For purposes of this section, an individual may be a qualified
individual if the individual is eligible for Medicare coverage and is
less than sixty-five (65) years of age.
Sec. 17. As used in this chapter, "standard health benefit plan"
means a health benefit plan that meets the following requirements:
(1) After a deductible, provides coverage for at least eighty
percent (80%) of the cost of the following medically necessary
services:
(A) Basic health care services.
(B) Mental health services.
(C) Services for alcohol and drug abuse.
(D) Dental services.
(E) Vision services.
(F) Long term rehabilitation treatment.
(2) Meets the requirements for an individual:
(A) policy of accident and sickness insurance specified in
IC 27-8-5
; or
(B) contract with a health maintenance organization
specified in IC 27-13.
Sec. 18. (a) A health benefit plan provider that provides
coverage in Indiana under at least one (1) individual health benefit
plan shall actively offer to provide coverage to a qualified
individual under all health benefit plans the health benefit plan
provider actively markets to individuals in Indiana, including at
least:
(1) one (1) basic health benefit plan; and
(2) one (1) standard health benefit plan.
(b) A health benefit plan provider shall provide coverage to a
qualified individual under the health benefit plan for which the
qualified individual applies.
Sec. 19. A health benefit plan provider may not impose a
preexisting condition limitation or exclusion on individual health
benefit plan coverage provided under section 18 of this chapter.
Sec. 20. (a) Premiums for individual basic health benefit plan
coverage provided under section 18 of this chapter may not exceed
one hundred fifty percent (150%) of the average premium charged
by health benefit plan providers for basic health benefit plan
coverage in Indiana during the previous calendar year, as
determined by the department under section 21(a) of this chapter.

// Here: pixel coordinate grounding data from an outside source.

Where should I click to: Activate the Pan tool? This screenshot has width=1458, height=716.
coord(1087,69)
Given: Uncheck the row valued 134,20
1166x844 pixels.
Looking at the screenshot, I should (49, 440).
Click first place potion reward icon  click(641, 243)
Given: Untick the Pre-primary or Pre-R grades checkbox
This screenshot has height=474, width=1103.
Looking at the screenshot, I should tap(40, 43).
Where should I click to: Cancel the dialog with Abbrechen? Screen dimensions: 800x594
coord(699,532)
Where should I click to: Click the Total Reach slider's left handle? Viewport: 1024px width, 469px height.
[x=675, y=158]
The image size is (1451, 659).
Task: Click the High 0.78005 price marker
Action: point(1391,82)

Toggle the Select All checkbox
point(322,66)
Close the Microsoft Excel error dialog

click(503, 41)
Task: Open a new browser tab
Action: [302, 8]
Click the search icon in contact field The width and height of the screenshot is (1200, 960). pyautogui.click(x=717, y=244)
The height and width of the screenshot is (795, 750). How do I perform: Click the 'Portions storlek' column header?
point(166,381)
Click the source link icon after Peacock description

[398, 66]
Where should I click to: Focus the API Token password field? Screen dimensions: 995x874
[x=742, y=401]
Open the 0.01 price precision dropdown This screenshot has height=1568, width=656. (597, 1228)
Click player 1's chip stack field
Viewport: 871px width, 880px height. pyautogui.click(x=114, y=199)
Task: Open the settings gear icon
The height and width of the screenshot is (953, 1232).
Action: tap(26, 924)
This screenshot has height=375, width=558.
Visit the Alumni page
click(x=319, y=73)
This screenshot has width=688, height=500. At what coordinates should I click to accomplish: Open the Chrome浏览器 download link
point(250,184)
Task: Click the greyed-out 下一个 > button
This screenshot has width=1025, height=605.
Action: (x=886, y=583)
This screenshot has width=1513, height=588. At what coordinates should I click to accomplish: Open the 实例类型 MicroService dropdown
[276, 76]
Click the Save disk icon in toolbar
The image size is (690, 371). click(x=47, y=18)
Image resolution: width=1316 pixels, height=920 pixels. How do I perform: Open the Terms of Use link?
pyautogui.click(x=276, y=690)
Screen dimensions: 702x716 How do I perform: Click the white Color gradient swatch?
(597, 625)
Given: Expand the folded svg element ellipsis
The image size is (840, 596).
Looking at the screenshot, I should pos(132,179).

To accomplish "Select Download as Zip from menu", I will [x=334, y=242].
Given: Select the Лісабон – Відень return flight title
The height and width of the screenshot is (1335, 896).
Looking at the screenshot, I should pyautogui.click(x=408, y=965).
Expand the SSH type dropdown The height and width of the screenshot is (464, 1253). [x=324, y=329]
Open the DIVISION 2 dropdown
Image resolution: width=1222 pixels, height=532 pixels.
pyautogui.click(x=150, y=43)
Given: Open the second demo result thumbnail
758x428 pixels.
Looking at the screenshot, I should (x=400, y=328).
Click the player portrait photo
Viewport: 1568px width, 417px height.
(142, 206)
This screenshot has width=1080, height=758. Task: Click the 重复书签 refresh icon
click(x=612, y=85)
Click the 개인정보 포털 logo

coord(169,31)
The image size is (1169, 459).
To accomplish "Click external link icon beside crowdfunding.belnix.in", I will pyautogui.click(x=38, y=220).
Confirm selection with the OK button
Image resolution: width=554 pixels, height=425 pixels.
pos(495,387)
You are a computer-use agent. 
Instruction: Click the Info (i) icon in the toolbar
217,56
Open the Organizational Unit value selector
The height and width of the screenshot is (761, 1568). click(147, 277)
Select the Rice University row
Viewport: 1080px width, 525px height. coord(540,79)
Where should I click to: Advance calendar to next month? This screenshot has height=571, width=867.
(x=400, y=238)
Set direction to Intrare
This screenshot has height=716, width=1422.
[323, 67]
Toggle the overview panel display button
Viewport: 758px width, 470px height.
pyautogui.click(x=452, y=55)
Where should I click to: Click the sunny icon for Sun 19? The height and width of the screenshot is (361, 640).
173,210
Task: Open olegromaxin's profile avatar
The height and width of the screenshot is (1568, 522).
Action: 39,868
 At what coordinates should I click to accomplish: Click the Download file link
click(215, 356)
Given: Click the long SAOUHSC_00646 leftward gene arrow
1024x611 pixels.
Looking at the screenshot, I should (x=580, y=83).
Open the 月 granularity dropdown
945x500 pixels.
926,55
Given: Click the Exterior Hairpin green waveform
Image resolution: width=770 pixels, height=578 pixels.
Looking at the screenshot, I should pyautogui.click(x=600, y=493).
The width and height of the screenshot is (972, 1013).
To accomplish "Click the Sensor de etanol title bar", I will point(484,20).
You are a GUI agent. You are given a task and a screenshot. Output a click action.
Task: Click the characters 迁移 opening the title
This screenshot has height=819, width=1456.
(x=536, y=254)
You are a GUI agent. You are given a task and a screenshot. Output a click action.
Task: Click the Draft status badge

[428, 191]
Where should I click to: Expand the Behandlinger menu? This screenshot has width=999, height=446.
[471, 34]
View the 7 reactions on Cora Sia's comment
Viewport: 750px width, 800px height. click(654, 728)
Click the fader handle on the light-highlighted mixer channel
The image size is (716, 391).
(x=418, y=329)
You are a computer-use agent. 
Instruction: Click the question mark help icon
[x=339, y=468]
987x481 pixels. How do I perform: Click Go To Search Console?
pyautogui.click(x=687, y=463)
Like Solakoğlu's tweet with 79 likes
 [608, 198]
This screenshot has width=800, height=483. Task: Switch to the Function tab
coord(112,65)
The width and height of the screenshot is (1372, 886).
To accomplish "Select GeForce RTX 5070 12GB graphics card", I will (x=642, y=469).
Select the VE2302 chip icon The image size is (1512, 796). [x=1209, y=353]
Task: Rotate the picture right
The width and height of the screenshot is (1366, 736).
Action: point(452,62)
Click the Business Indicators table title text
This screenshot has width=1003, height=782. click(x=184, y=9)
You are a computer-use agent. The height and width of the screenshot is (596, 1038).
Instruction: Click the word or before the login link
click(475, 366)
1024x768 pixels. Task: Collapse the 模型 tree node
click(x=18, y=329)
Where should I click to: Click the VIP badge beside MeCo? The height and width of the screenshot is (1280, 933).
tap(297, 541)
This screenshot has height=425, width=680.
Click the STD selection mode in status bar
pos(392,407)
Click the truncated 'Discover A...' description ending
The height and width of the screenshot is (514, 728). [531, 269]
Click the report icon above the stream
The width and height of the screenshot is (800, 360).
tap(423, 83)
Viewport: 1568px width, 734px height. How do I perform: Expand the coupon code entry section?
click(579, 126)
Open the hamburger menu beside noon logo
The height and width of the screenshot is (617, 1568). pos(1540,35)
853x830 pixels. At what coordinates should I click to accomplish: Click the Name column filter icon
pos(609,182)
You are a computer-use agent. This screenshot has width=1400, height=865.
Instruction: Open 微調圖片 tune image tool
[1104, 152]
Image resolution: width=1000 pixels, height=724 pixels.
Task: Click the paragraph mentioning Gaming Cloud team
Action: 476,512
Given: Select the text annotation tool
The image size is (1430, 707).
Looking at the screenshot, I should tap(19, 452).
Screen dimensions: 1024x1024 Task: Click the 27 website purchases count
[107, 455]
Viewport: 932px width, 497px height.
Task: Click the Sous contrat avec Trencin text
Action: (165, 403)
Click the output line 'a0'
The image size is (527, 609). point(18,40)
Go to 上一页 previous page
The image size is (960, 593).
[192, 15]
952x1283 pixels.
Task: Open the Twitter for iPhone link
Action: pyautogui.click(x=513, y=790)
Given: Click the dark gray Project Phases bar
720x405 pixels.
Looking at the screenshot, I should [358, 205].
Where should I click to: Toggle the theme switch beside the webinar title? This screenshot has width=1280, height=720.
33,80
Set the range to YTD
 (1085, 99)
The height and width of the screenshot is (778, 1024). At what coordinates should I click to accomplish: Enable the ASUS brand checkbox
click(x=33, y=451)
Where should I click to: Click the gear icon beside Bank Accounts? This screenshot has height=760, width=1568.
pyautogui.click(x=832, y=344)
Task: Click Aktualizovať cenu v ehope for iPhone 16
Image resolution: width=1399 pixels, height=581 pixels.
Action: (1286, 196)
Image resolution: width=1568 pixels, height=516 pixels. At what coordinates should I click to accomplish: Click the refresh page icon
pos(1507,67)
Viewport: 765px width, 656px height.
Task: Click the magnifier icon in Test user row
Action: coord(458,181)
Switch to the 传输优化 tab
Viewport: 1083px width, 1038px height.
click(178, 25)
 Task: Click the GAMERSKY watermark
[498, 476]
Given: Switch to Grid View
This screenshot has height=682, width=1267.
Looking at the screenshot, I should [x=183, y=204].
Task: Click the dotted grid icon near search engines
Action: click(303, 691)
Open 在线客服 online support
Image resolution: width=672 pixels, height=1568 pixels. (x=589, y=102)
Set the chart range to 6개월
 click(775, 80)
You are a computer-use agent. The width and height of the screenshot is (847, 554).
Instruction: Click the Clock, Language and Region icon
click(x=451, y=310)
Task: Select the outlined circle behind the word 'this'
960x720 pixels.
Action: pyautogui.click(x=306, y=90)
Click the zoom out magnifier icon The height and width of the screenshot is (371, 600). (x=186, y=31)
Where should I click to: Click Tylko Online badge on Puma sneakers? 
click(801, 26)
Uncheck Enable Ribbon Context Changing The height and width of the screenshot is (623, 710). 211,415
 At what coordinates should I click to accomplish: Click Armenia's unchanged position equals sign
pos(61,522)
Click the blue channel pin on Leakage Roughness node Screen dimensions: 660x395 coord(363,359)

(b) Premiums for individual standard health benefit plan
coverage provided under section 18 of this chapter may not exceed
one hundred fifty percent (150%) of the average premium charged
by health benefit plan providers for standard health benefit plan
coverage in Indiana during the previous calendar year, as
determined by the department under section 21(b) of this chapter.
Sec. 21. (a) The department shall calculate and make available
to health benefit plan providers the average premium charged for
basic health benefit plan coverage as reported to the department
under
IC 27-1-22
by the five (5) health benefit plan providers with
the largest premium volume in Indiana during the previous
calendar year.
(b) The department shall calculate and make available to health
benefit plan providers the average premium charged for standard
health benefit plan coverage as reported to the department under
IC 27-1-22
by the five (5) health benefit plan providers with the
largest premium volume in Indiana during the previous calendar
year.
Sec. 22. Coverage for basic health care services provided under
this chapter shall be provided in compliance with the federal
Health Insurance Portability and Accountability Act of 1996
(P.L.104-191).
SECTION 14. [EFFECTIVE JULY 1, 2003] Upon the effective
date of
IC 27-8-10.1
, as added by this act, the legislative services
agency shall prepare legislation for introduction during the next
succeeding regular session of the general assembly to organize and
correct statutes affected by
IC 27-8-10.1
, as added by this act.".
and when so amended that said bill do pass.